Il problema che si pone Foucault è: che rapporto sussiste tra un enunciato e ciò a cui esso si riferisce (referenzialità)?


REFERENZIALITA'di un enunciatoà nucleo potenziale di percorsi referenziali che un enunciato è in grado di attivare in relazione ad un altro enunciato, ad uno spazio enunciativo, a un valore di verità, ad una situazione immaginaria, al suo senso .


Quindi, la referenzialità può essere intesa come un campo di possibilità, un insieme di leggi di esistenza che ci permettono di stabilire rispetto a che cosa un determinato enunciato intrattiene una determinata relazione.


Esempio: "Ulisse giunse ad Itaca immerso in un sonno profondo"

Osserva Frege: il nome proprio "Ulisse" rinvia effettivamente a qualcuno che sia esistito storicamente? Ha una sua denotazione (oggetto)?

Secondo Frege un oggetto è un'entità satura, cioè priva di posti vuoti.


Poiché "Ulisse" al 90% non ha una sua denotazione, risulta problematico impegnarsi sulla denotazione dell'intero enunciato e sul suo valore di verità. Ma, rispetto al suo spazio enunciativo (l'Odissea), l'enunciato ha un valore di verità.

Ammettendo che l'enunciato non abbia un referente, ha comunque una sua referenzialità, ed è grazie alla referenzialità che possiamo stabilire se l'enunciato ha un valore di verità.

Non solo: grazie alla referenzialità possiamo stabilire se l'enunciato ha un senso, e tanti altri campi di possibilità.


Esempio: "incolori idee verdi dormono furiosamente" (Chomsky).


Osserva Chomsky: quest'enunciato dal punto di vista sintattico è ben formato, cioè rispetta i criteri di una buona grammatica, ma dal punto di vista semantico è inaccettabile.
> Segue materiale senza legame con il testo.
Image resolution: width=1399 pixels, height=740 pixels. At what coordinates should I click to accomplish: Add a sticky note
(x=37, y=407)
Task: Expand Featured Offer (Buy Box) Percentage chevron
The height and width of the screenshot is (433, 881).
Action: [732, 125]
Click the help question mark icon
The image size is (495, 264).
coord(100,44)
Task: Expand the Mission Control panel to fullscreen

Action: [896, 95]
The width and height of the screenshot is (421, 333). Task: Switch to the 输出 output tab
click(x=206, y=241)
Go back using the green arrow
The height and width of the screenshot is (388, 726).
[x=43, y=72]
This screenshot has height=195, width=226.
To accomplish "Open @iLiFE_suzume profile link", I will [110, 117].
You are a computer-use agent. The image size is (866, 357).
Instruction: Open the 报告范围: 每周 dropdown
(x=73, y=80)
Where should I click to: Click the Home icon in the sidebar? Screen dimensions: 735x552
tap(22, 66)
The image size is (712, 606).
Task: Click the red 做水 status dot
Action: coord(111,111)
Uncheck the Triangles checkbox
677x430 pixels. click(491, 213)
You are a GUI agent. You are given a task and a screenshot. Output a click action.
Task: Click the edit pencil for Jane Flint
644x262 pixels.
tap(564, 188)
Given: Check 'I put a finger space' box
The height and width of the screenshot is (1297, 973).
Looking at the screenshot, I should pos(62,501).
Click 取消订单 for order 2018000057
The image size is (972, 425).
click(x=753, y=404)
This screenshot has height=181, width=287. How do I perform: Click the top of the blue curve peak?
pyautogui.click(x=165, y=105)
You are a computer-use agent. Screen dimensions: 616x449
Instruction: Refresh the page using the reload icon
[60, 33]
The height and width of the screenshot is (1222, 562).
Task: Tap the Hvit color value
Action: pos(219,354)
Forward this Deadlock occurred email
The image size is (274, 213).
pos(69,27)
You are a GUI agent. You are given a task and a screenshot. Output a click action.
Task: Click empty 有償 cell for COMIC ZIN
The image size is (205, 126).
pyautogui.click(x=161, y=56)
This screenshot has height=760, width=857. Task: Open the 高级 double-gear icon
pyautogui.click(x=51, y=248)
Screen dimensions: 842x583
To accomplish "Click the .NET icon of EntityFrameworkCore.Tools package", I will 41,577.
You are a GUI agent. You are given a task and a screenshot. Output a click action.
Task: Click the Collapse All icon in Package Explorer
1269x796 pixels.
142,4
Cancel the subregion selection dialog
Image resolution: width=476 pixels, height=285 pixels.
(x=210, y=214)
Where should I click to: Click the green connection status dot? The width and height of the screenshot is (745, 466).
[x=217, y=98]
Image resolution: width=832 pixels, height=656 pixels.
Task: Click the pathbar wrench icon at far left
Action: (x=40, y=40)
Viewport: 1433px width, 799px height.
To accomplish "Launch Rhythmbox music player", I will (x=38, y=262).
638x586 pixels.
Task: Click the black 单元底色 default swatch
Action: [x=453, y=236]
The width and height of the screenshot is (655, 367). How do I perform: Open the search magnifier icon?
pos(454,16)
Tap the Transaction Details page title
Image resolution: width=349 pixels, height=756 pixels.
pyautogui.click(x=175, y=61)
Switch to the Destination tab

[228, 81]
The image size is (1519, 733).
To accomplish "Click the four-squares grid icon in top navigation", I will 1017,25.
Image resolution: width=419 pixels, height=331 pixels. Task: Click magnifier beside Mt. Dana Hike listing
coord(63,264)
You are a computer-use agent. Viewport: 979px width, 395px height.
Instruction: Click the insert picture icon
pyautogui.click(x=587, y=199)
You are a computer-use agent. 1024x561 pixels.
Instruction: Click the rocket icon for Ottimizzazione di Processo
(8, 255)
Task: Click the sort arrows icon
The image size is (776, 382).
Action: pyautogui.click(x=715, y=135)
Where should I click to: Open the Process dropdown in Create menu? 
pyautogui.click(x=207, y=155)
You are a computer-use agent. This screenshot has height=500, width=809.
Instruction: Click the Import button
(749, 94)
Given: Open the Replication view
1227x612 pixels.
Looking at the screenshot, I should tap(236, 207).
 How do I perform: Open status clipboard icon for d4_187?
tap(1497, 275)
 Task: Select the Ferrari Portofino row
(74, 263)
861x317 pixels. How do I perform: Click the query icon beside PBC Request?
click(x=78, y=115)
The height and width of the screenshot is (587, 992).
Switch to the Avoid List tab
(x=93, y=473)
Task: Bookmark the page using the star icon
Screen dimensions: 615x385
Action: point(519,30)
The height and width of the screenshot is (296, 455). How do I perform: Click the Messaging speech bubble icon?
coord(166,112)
Il ragionamento di Foucault è questo: ammettiamo che l'enunciato sia privo di senso, ma in ogni caso ha una sua referenzialità. Infatti, anche se semanticamente inaccettabile, l'enunciato può ricorrere in uno spazio enunciativo, come ad esempio un sogno, e rispetto a quello spazio enunciativo può avere un senso.